___ GIVEN RECORDS

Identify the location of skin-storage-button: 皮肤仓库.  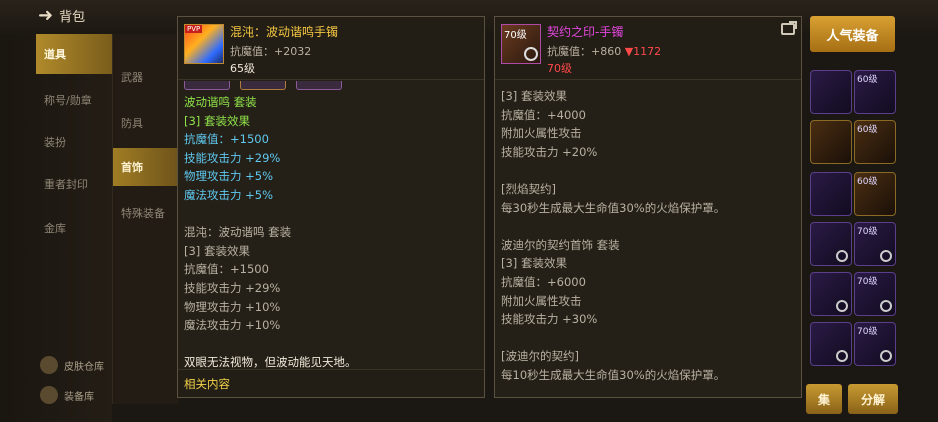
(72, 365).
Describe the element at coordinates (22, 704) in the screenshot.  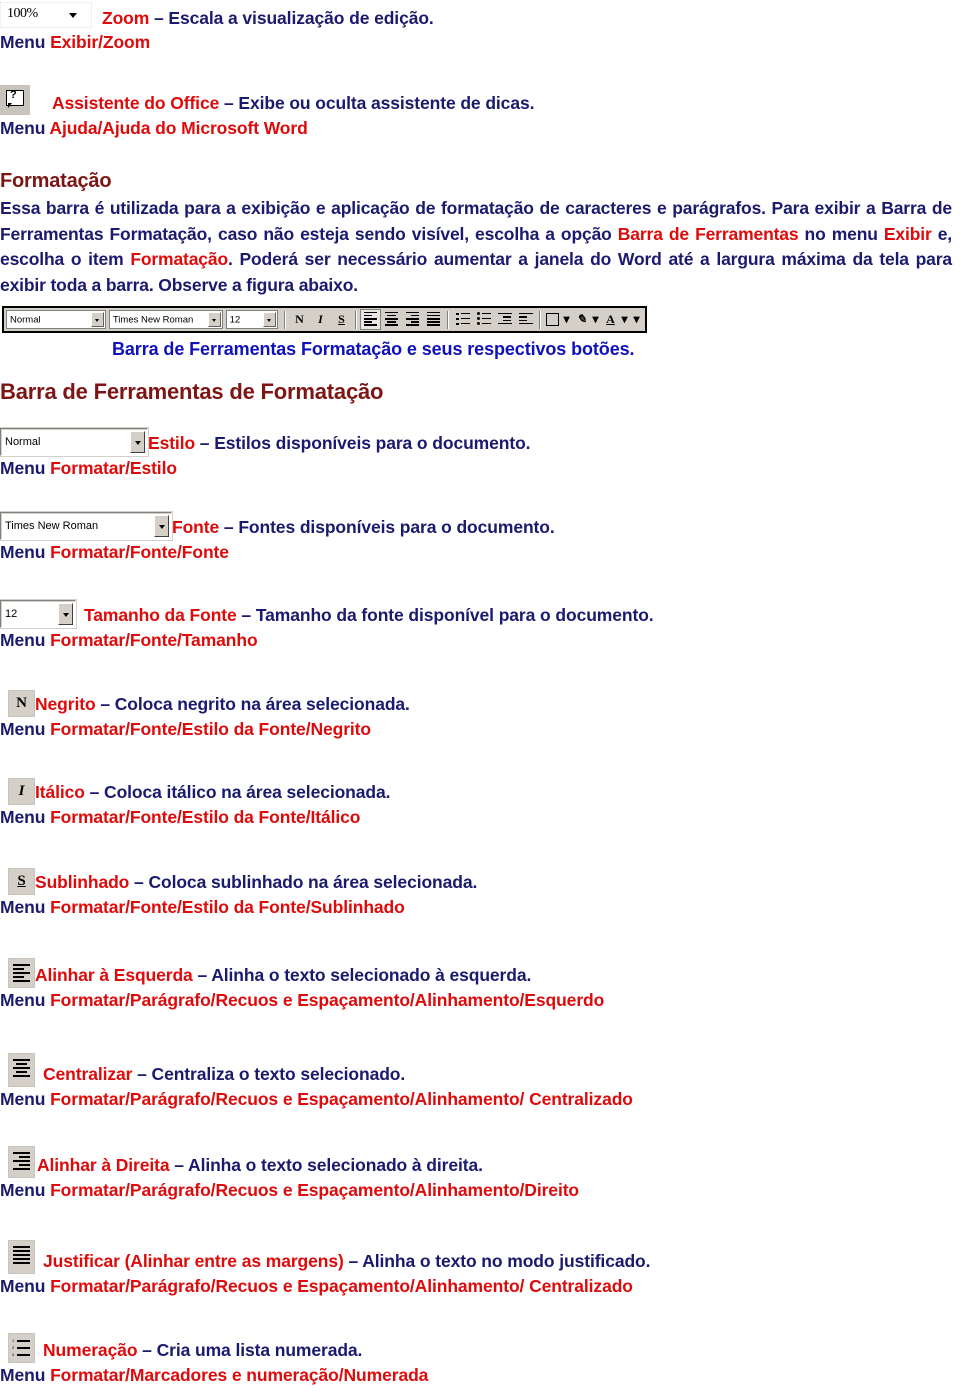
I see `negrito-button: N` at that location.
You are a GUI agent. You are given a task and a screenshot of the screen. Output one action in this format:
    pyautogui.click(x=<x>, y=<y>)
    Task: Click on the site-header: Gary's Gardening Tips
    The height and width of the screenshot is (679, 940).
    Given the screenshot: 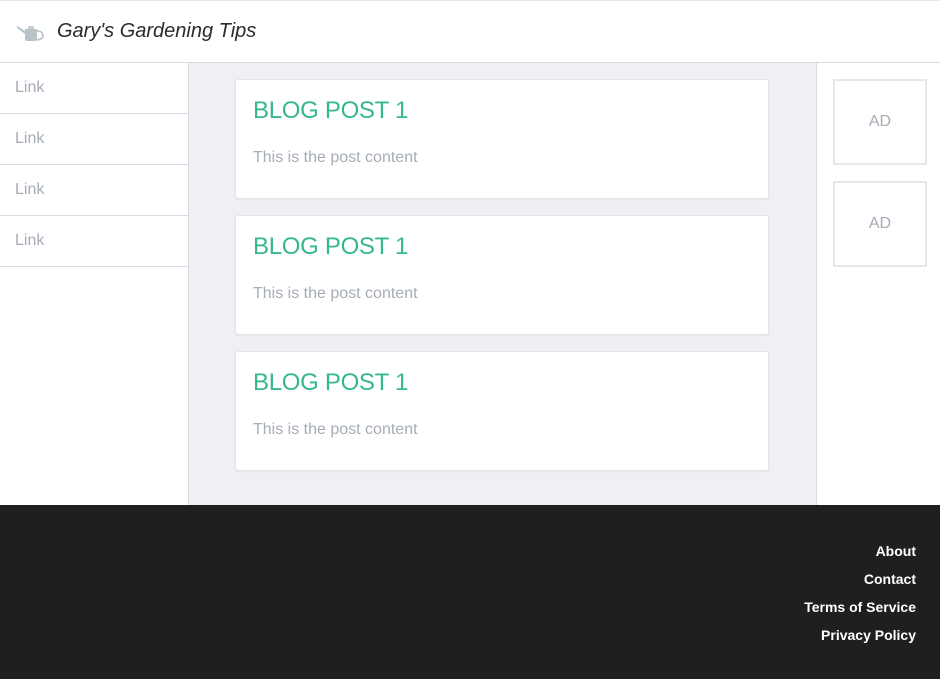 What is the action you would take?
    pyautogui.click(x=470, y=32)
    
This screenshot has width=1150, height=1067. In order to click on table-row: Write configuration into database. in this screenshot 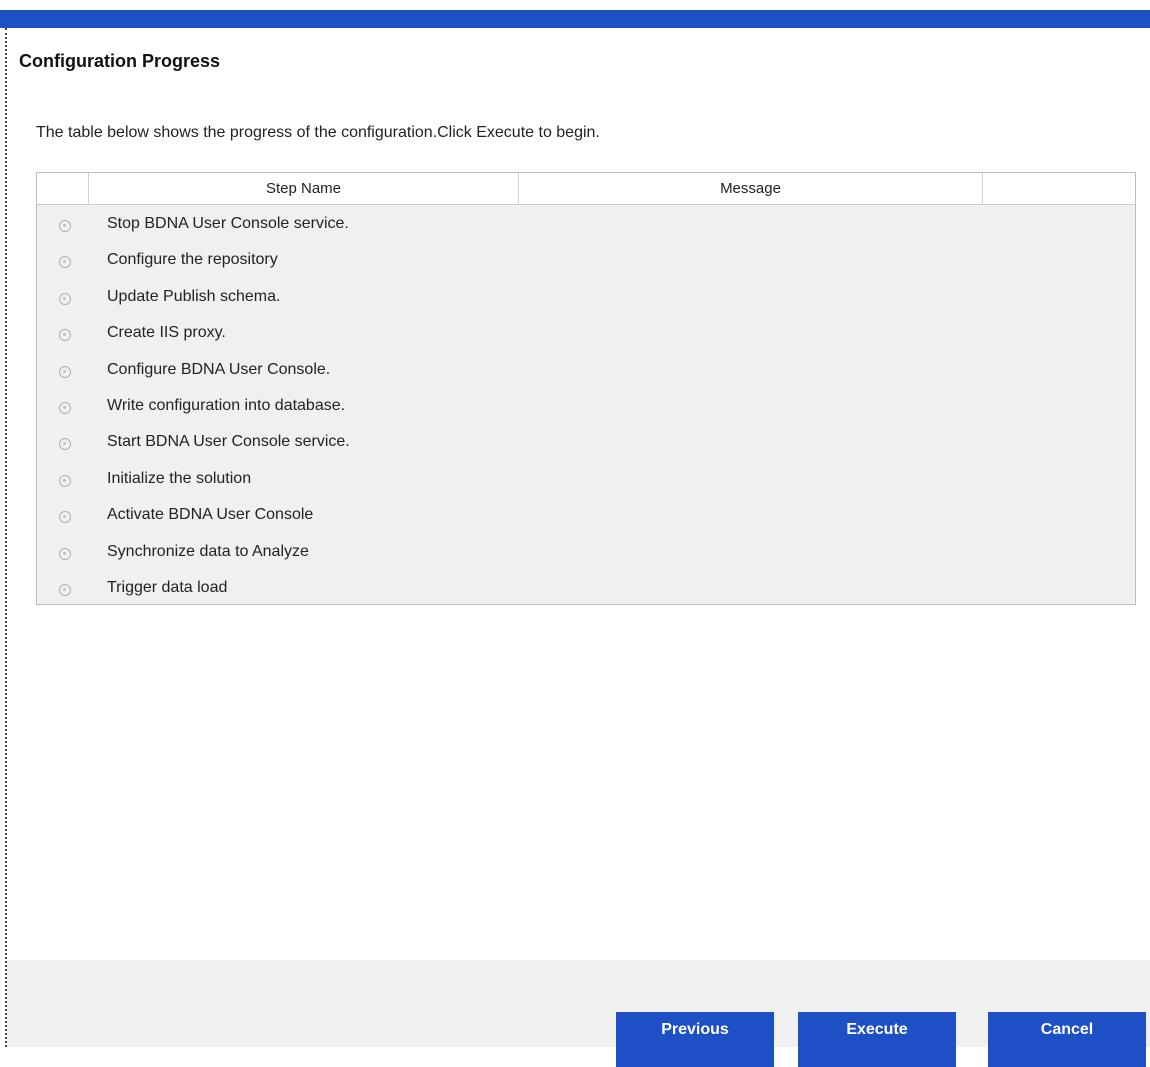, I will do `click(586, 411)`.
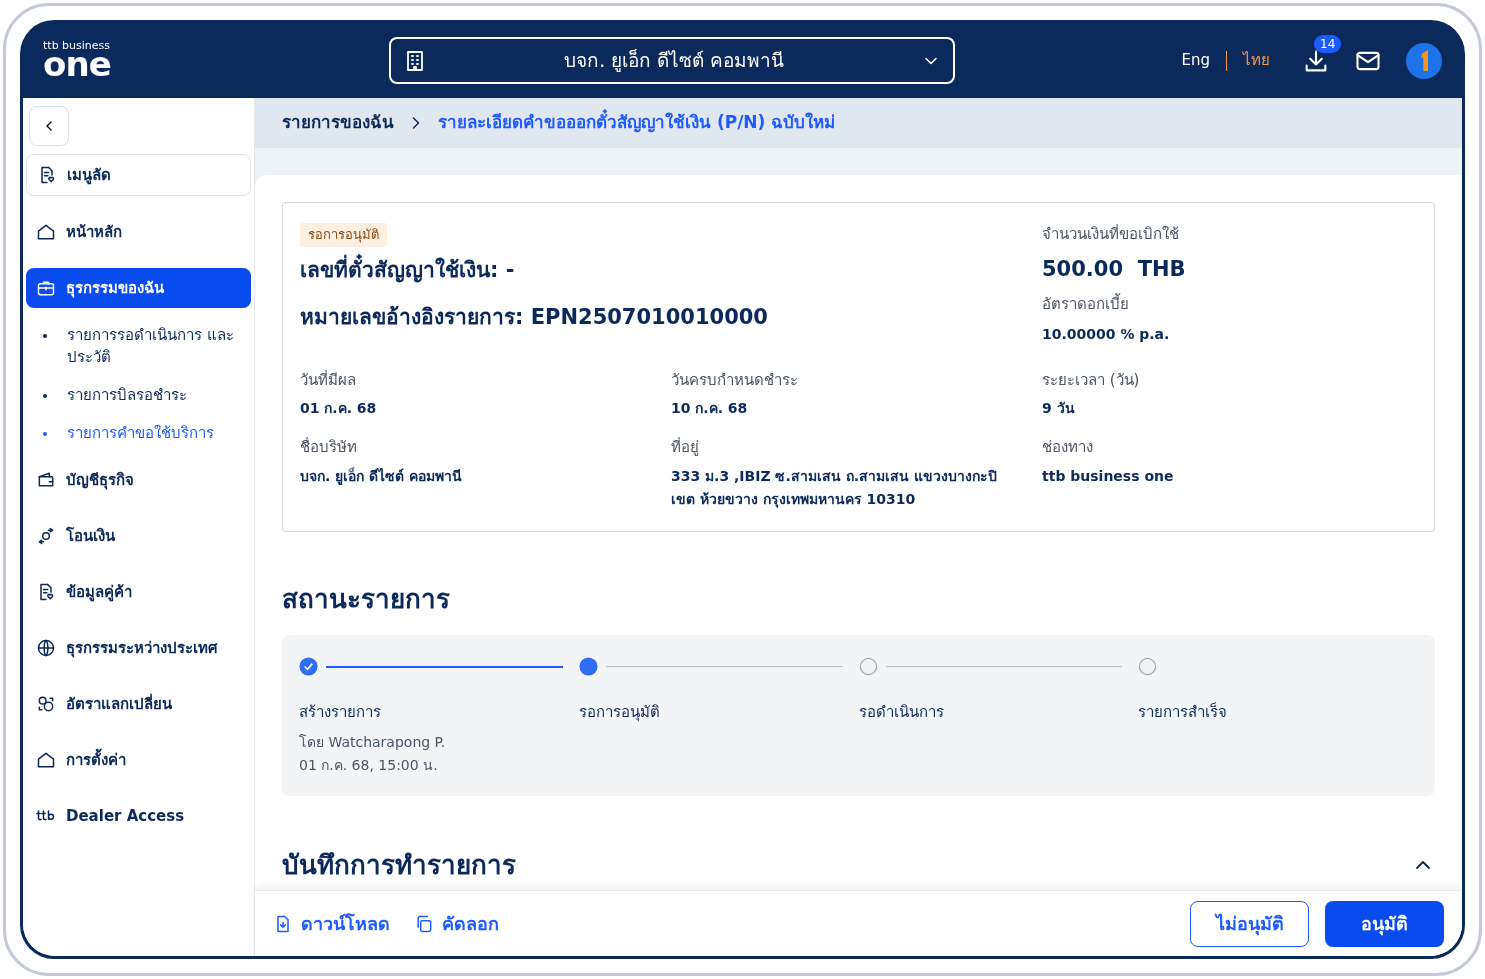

______

AIM OF THE TASK: Put the listing's lines into a numbered list, starting with the line containing "Describe the element" and going on through the line containing "at that location.", with blank lines left out. Leave the pictures out of your list.

YOUR SOLUTION:
1. Describe the element at coordinates (22, 704) in the screenshot.  
2. I see `negrito-button: N` at that location.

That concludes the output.